For a while I was in favour of singular "they/them" pronouns. But as I saw their use blossom and take off, I began to dislike them, and now I can't stand them. As a writer I take language seriously, and I've read several texts where people use the "they/them" pronouns which have left me genuinely confused as to whether they were speaking about an individual or group. Some writers argue that Shakespeare regularly used "they/them", to which I reply,
"Very few people write as well as Shakespeare."
Eventually, my childhood love for fantasy writing was a career, as well as an outlet for my imagined world outside gender norms. In my book Stranger Skies, I write about a goddess who falls from the heavens to a planet that doesn't obey the laws of physics or biology. She discovers that in this world, gender is hard-wired, you are either a man or a woman, but sex is mutable. A person can change their physical body through a small semi-religious ceremony. This allows gay couples to have biological children without medical intervention.
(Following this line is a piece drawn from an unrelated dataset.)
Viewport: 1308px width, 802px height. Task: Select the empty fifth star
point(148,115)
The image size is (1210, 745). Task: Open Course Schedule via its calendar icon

I have so much fun exploring these concepts in my writing.
Then, the year after I identified as non-binary, I composed a 153-word blog post about why there should be an International Non-Binary Day. I said it should be in July, half-way between International Women's Day in March and International Men's Day in November. At the time, the blog had a few comments but it hardly set the internet alight.
I forgot about it until several years later when I saw that International Non-Binary Day was officially being observed on 14 July - the very day I suggested in my post. It was being observed by the Human Rights Campaign, Stonewall, the UK Parliament website and even dictionary.com. People cited my reasoning for the date, but only the Non-Binary Wikipedia page named my blog as the inspiration. This stung me. A little acknowledgement would have been nice.
Now, things have changed in my life. I'm more comfortable in myself. It matters less to me when people call me a woman or use the "she/her" pronouns. I used to be really in favour of having a third gender marker on IDs like passports or driver's licences like they have in Argentina, Australia and India - and are proposing in South Africa. But now I'm not so sure. Do I want gender-minority data collected somewhere that is easily accessible for governments? Definitely not. I don't have faith in bureaucracies. I can see why it may be important for some people in certain countries, but not for me.
I also spend a lot less time online. I don't feel comfortable in either conservative or liberal corners of the internet. They eat themselves, waiting for people to say the wrong things. We used to call it Call Out Culture but now it's grown more heads - it's a beast. And it's serving no-one, least of all vulnerable individuals who want to belong but know they can be cast aside at any moment for saying the wrong thing.
I can imagine what you may be thinking now. If I don't want any new kind of identity cards, and I don't need you to observe my preferred pronouns (still zie/zir), what even is the point of being non-binary? Is it important to have an International Non-Binary Day at all?
Yes, it is.
We can feel invisible in a world that still hasn't completely understood what we are. So it's nice to have a day that recognises our existence. Does it have to be a day where we're out in the streets marching? No. But it would be nice to get some flowers.
I think being called non-binary is important on an internal level. It's important for me to have those words to describe myself, and knowing who I am allows me to be more comfortable with myself. I want people to be happy with themselves. And if having a day helps you be happy with yourself, that's great. That is the best outcome I could have hoped for from that one-off blog post that I wrote 10 years ago.